╭─ MATERIALS PROVIDED

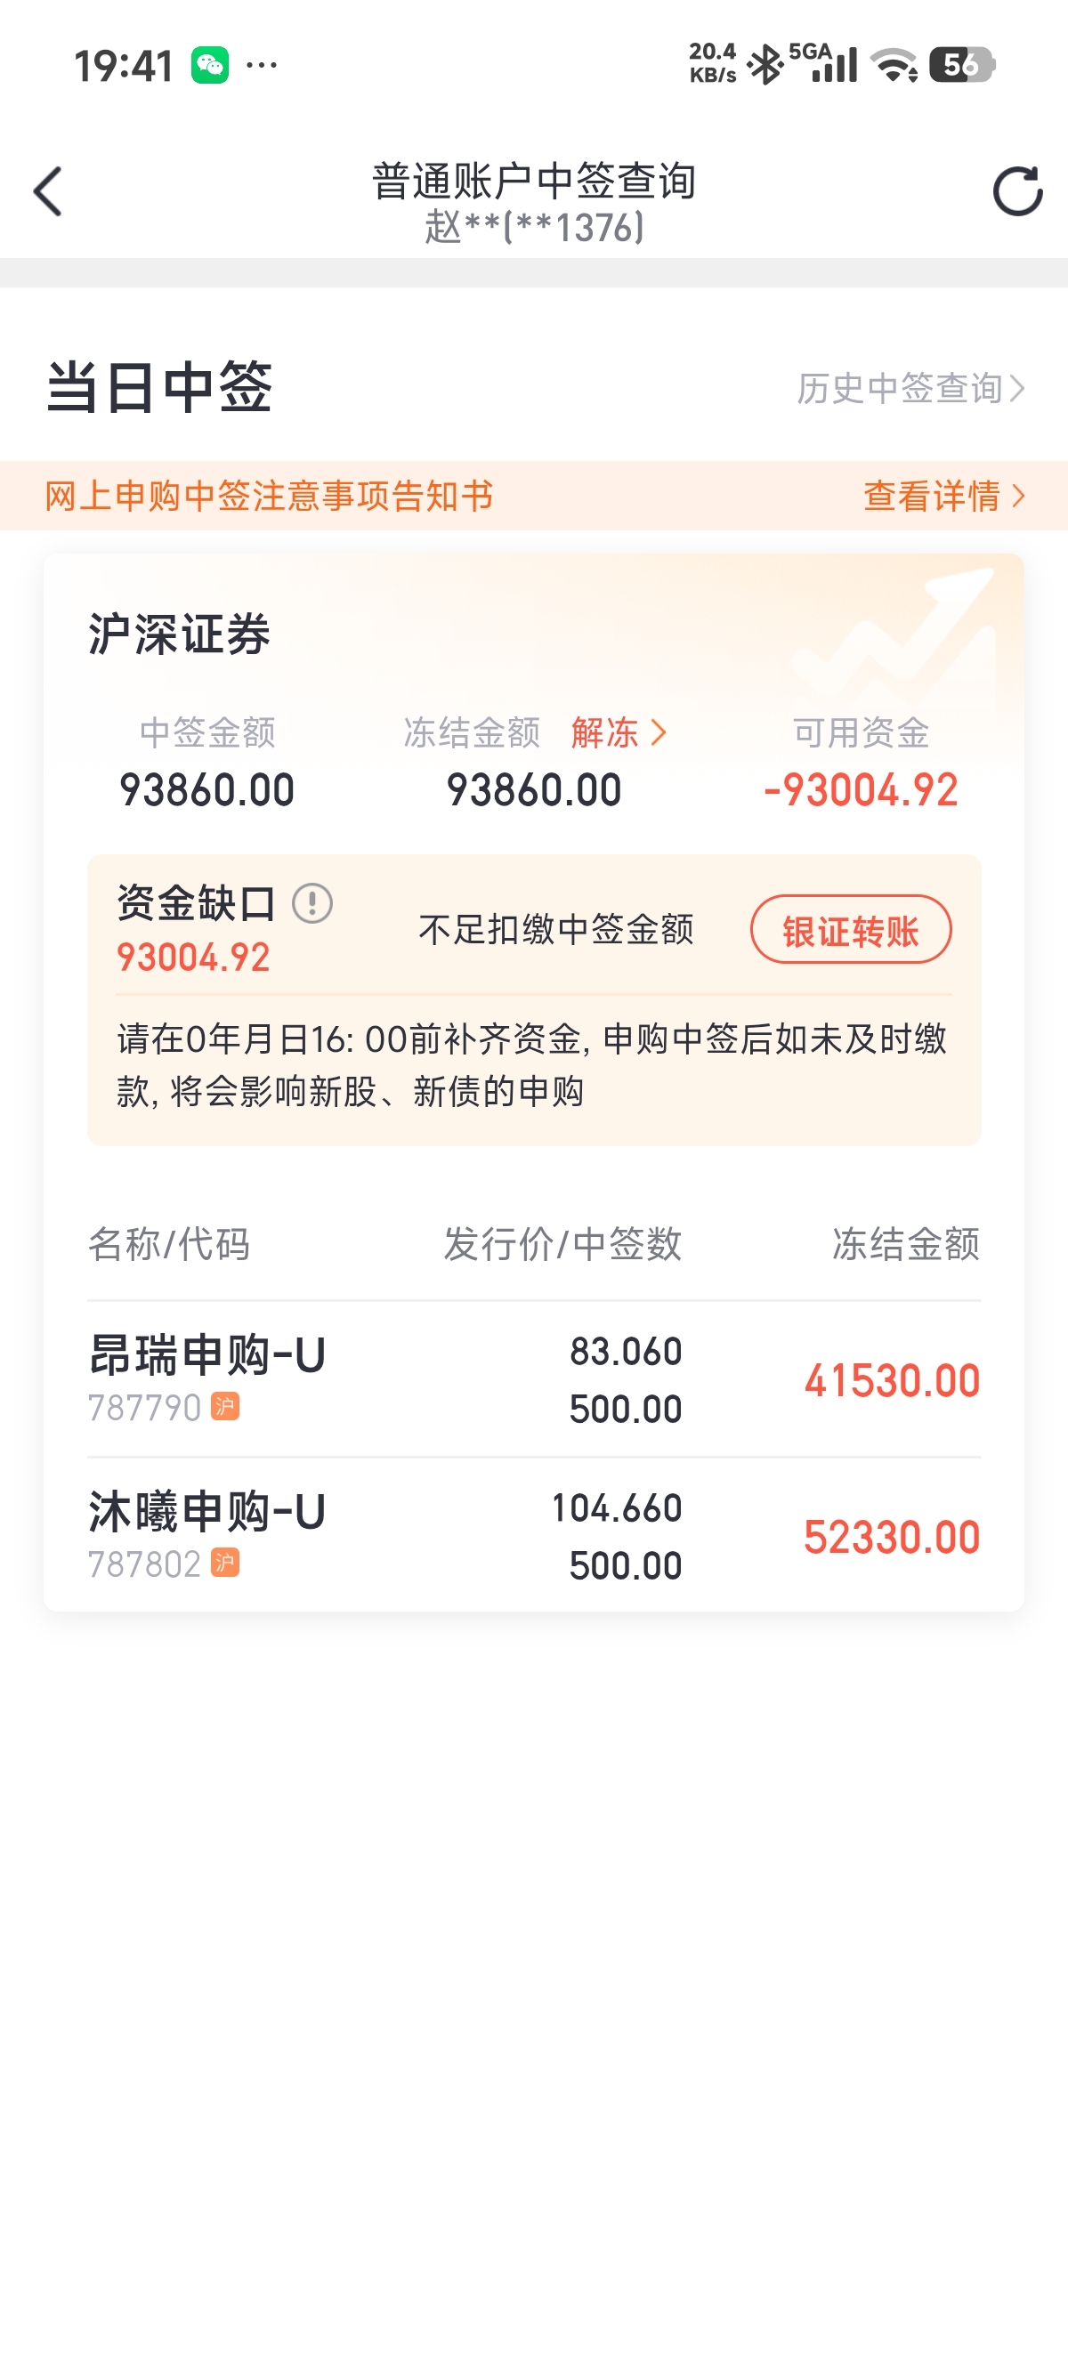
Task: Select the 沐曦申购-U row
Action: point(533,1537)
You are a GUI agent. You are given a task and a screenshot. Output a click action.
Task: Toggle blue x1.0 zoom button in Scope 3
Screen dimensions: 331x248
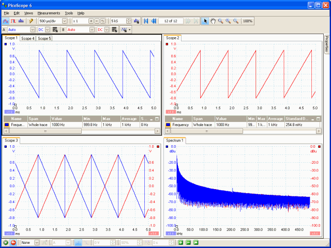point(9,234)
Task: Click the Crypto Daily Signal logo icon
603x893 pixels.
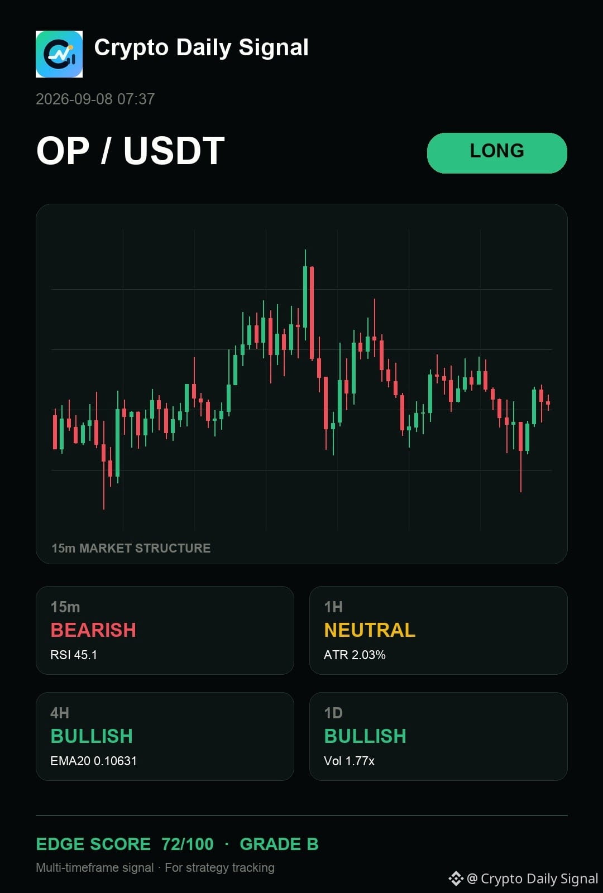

╰─
╭─ MATERIALS PROVIDED

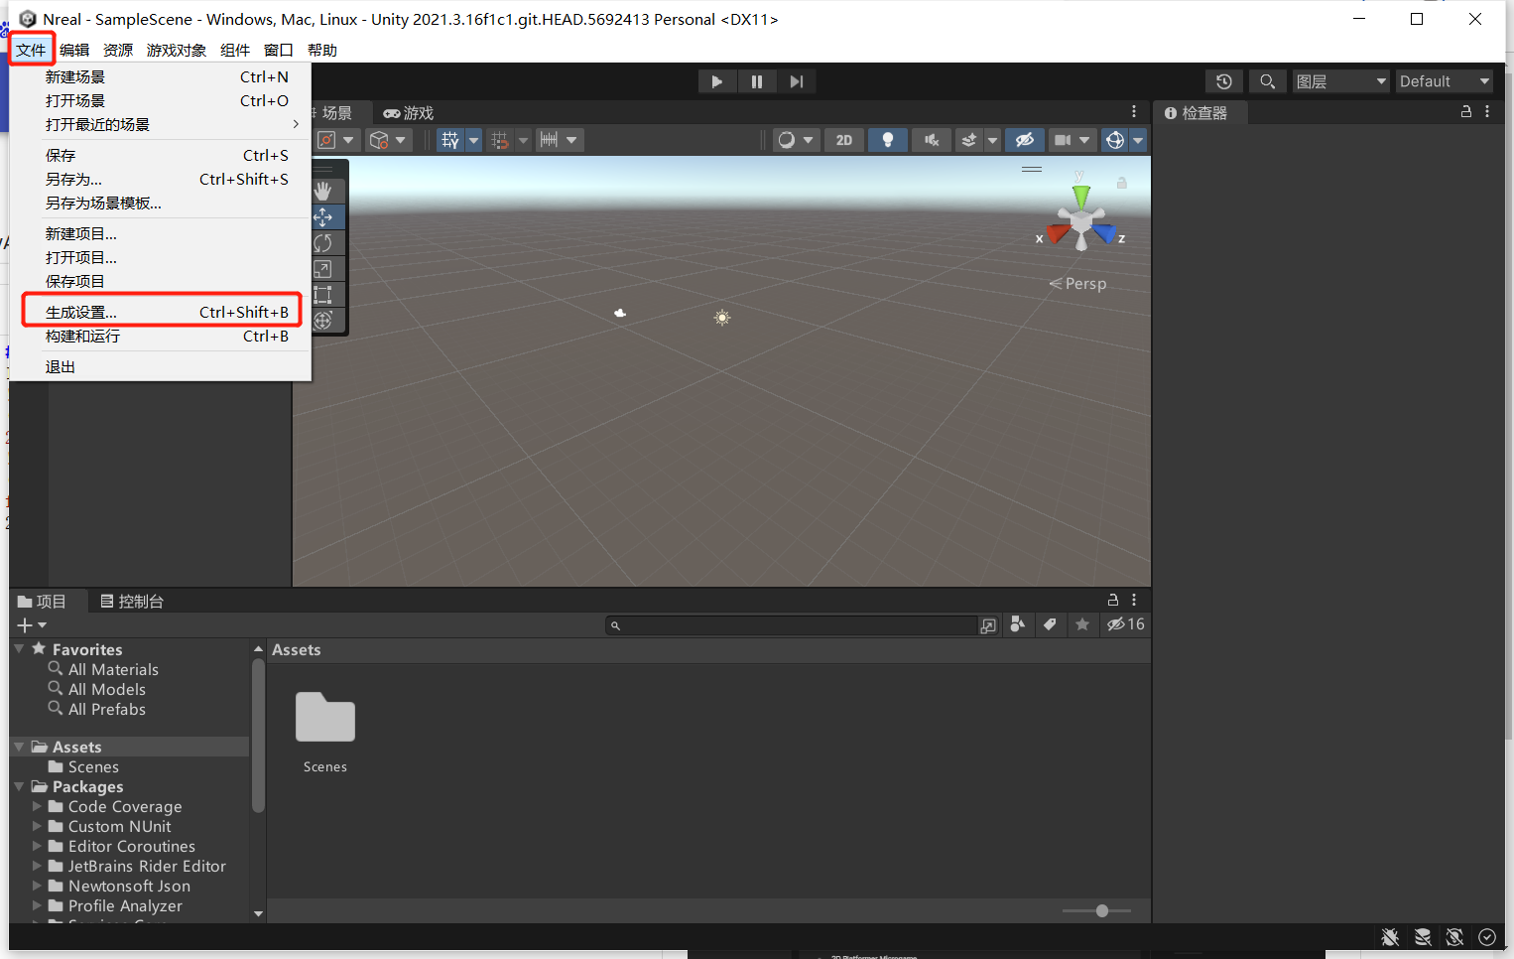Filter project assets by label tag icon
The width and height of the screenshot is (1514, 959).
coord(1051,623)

╰─

**PROBLEM STATEMENT**
With the line holding "Task: Click the Crypto Daily Signal logo icon" as the first and the line holding "603x893 pixels." as the last, please transcribe exactly the lines of the material above in that range and nothing else.

**OUTPUT FOR THIS EXERCISE**
Task: Click the Crypto Daily Signal logo icon
603x893 pixels.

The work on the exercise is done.